Dos o tres cosas que sé de 2020
«No ha sido un año ordinario: ahora que todo es «histórico», habría que encontrar una palabra que diese cuenta de la excepcionalidad que ha caracterizado este tiempo de reclusión y muerte»
Termina el año, empieza el recuento: de alguna manera tenemos que parcelar la experiencia humana y la medida que nos ofrece el calendario gregoriano, con su aurora y su crepúsculo, es tan buena como cualquier otra. De hecho, la relación que entablan aquí ambos es peculiar, ya que diciembre no deja paso a ningún apocalipsis sino, simplemente, al mes de enero. Por eso hacemos a la vez diagnóstico de situación y propósito de enmienda: juramos empezar a hacer lo que todavía no hacemos, pese a que ya dijimos que lo haríamos. En el plano colectivo, dedicamos diciembre —con la inestimable ayuda del periodismo— a hacer recuento y formular pronósticos: la doble cara del dios Jano continúa siendo una representación inmejorable de la relación humana con el tiempo. Eso incluye, por cierto, nuestra dificultad para habitar el presente. ¡Qué angustia!
No quisiera yo, poco aficionado a la futurología, castigar al lector con nuevos vaticinios; me limitaré a hacer unas cuantas observaciones sobre este 2020 que ahora se acaba. No ha sido un año ordinario: ahora que todo es «histórico», habría que encontrar una palabra que diese cuenta de la excepcionalidad que ha caracterizado este tiempo de reclusión y muerte. Esto es, de hecho, lo primero que llama la atención: desde la II Guerra Mundial, el mundo no conocía la muerte accidental de tantos. Es verdad que esta pandemia la causa un virus de letalidad moderada; el peligro que representa para cada individuo es muy reducido.

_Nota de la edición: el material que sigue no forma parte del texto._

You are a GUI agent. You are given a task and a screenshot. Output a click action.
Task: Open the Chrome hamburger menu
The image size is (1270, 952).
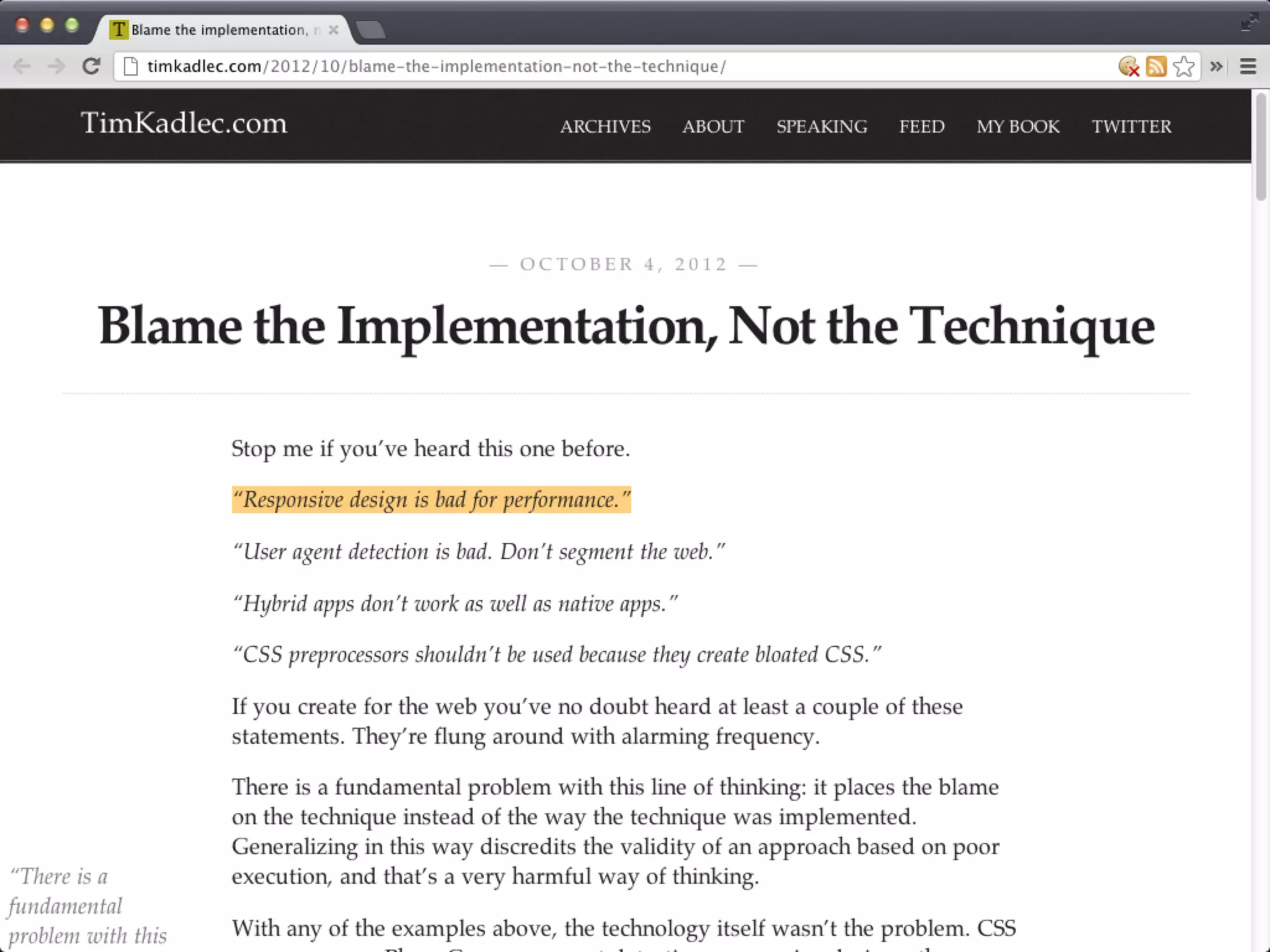(1248, 66)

Pero así como el primer coronavirus, bastante más letal, se extendió con menos facilidad, la alta transmisibilidad del SARS-CoV-2 ha terminado produciendo un número mucho mayor de fallecidos por afectar a una población total más amplia. A decir verdad, no está claro que pueda hacerse mucho para evitar que una pandemia de estas características elimine a dos o tres millones de personas en todo el mundo. Me intriga, sin embargo, la naturalidad con que aceptamos a este sombrío visitante: como si perviviera en la especie alguna memoria de las desgracias pretéritas. Claro que, bien mirado, ¿qué podemos hacer?
En ese sentido, es significativo el escaso relieve que han tenido las explicaciones religiosas o sobrenaturales de la pandemia. Todavía en los años 50 se hablaba de Dios: los existencialistas querían acabar con él y Bergman le reprochaba su silencio. Daba la impresión de que la trascendencia contaba; hoy, en cambio, costaría encontrar a alguien que atribuyese al virus la condición de una plaga de origen divino. Eso no significa que lo sobrenatural haya desaparecido, sino que más bien se ha secularizado: ahí están quienes dicen que el virus es un castigo de la naturaleza. Y aunque la conexión de la pandemia con el Antropoceno es discutible, este episodio de la vulnerabilidad inmunológica de la especie humana está sirviendo para confirmar esa saludable tendencia cultural que es la corrección del antropocentrismo: una vez más se pone de manifiesto que somos criaturas terrenales sometidas a presiones ambientales ineludibles. Esto no carece de contraindicaciones, ya que contemplarnos como la anécdota planetaria que somos bien puede ser fuente de angustia personal: es para combatirla que inventamos a los dioses.
Cambiando de tercio, no cabe duda —lo recordaba ayer mismo Arcadi Espada— que la existencia de Internet ha facilitado la aceptación general de la reclusión domiciliaria y de las restricciones de desplazamiento que han formado parte de la estrategia de los poderes públicos contra el virus. Gracias a las redes, pues, la sociedad global se ha detenido para minimizar el número de víctimas por Covid-19. Y gracias a ellas ha seguido funcionando: el recurso al teletrabajo es por ello considerado hoy unánimemente una prefiguración del futuro laboral. Pero la pandemia ha durado tanto que los inconvenientes del teletrabajo se han dejado ver: eso de no tener trato con los compañeros ni un lugar al que acudir, dejando atrás la esfera privada del hogar, no sale gratis. Algo parecido sucede, para los que somos profesores universitarios, con la docencia virtual: disertar ante una pantalla es una solución temporal, pero también una experiencia alienante para los implicados que no puede convertirse en recurso habitual de la docencia. ¡Por cómodo que resulte! Termina uno el año con nostalgia del aula y del trato personal con el alumnado: quién nos lo iba a decir.
Por lo demás, el año que ahora termina ha simplificado el pronóstico sobre el que pronto le seguirá: difícilmente será peor. Algo es algo.